Into the Wild
Into the Wild by Jon Krakauer
Ron Franz taught McCandless gow to do leatherworking. Krakauer writes,
An accomplished leatherworker, Franz taught Alex the secrets of his craft; for his first project McCandless produced a tooled leather belt, on which he created an artful pictorial record of his wanderings. ALEX is inscribed at the belt's left end; then the initials C.J.M. (for Christopher John McCandless) frame a skull and crossbones.
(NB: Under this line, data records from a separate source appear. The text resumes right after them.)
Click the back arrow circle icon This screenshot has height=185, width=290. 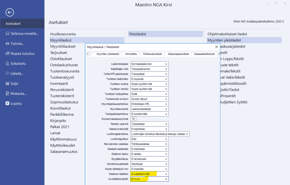(x=9, y=13)
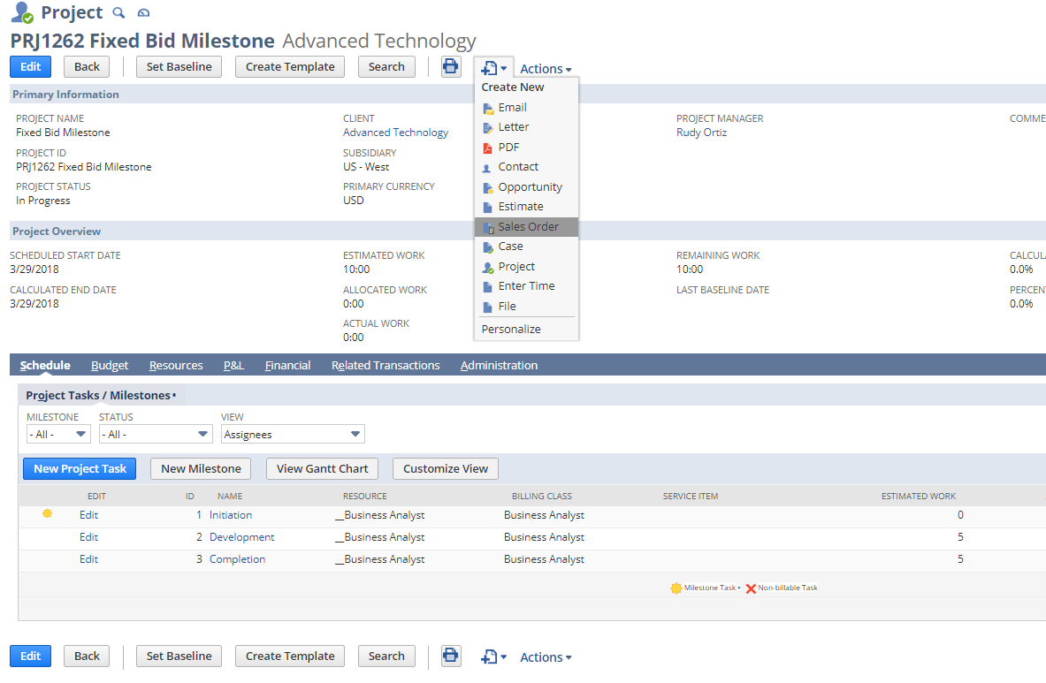
Task: Click the milestone star on the Initiation row
Action: [47, 514]
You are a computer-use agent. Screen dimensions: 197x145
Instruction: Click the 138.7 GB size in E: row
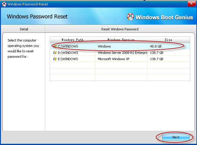tap(157, 59)
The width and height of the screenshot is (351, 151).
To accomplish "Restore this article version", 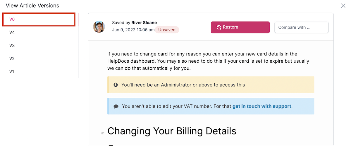I will coord(240,27).
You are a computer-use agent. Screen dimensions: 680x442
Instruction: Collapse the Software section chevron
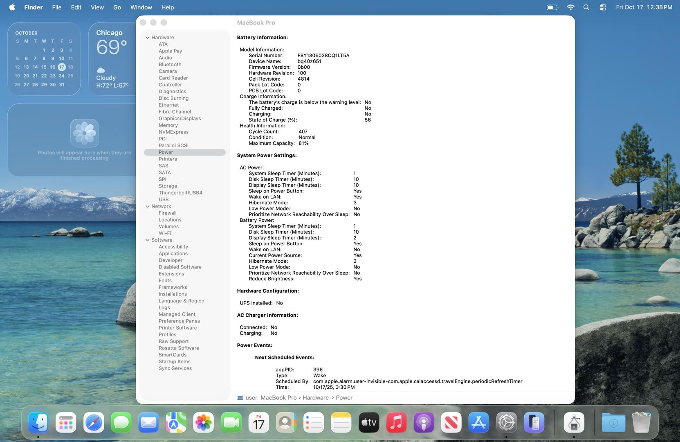click(x=147, y=240)
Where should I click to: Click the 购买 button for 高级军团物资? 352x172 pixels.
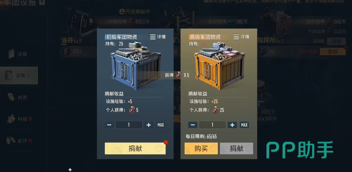pyautogui.click(x=201, y=149)
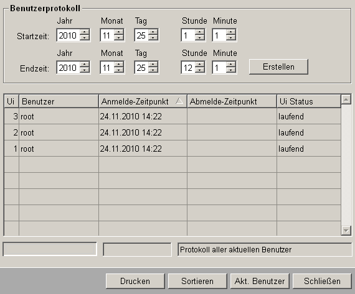Click the Erstellen button
This screenshot has width=355, height=294.
(278, 67)
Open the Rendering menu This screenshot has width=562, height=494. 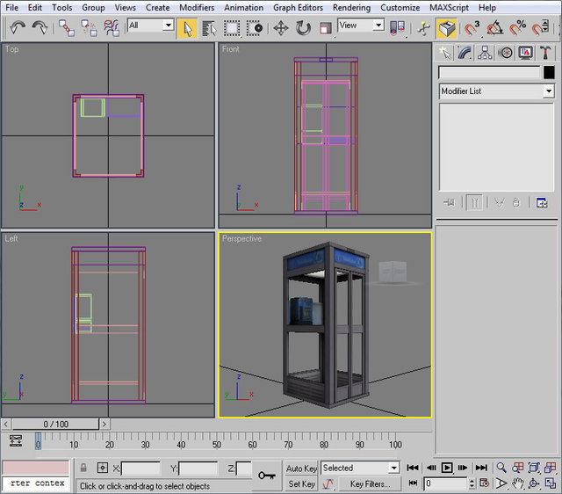tap(351, 7)

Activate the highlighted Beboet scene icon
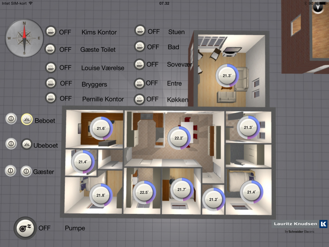point(27,119)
Across the strip of cowhide one sees a rendering of a two-lane blacktop, a NO U-TURN sign, a thunderstorm producing a flash flood that engulfs a car, a hitchhiker's thumb, an eagle, the Sierra Nevada, salmon cavorting in the Pacific Ocean, the Pacific Coast Highway from Oregon to Washington, the Rocky Mountains, Montana wheat fields, a South Dakota rattlesnake, Westerberg's house in Carthage, the Colorado River, a gale in the Gulf of California, a canoe beached beside a tent, Las Vegas, the initials T.C.D., Morro Bay, Astoria, and at the buckle end, finally, the letter N (presumably representing north). Executed with remarkable skill and creativity, this belt is as astonishing any artifact Chris McCandless left behind. (pg. 52)
Near the end of Chapter 7, Westerberg says of the belt,
Alex used to sit at he bar in the Cabaret and read that belt for hours on end... like he was translating hieroglyphics for us. Each picture he'd carved into the leather had a long story behind it. (pg. 68)
a. Considering what you know of McCandless so far, why did he make the belt? What does it represent to him? Why did he feel a need to explain it to others? What stories does it tell?
b. In what sense is the belt a summary of McCandless's life up to that point?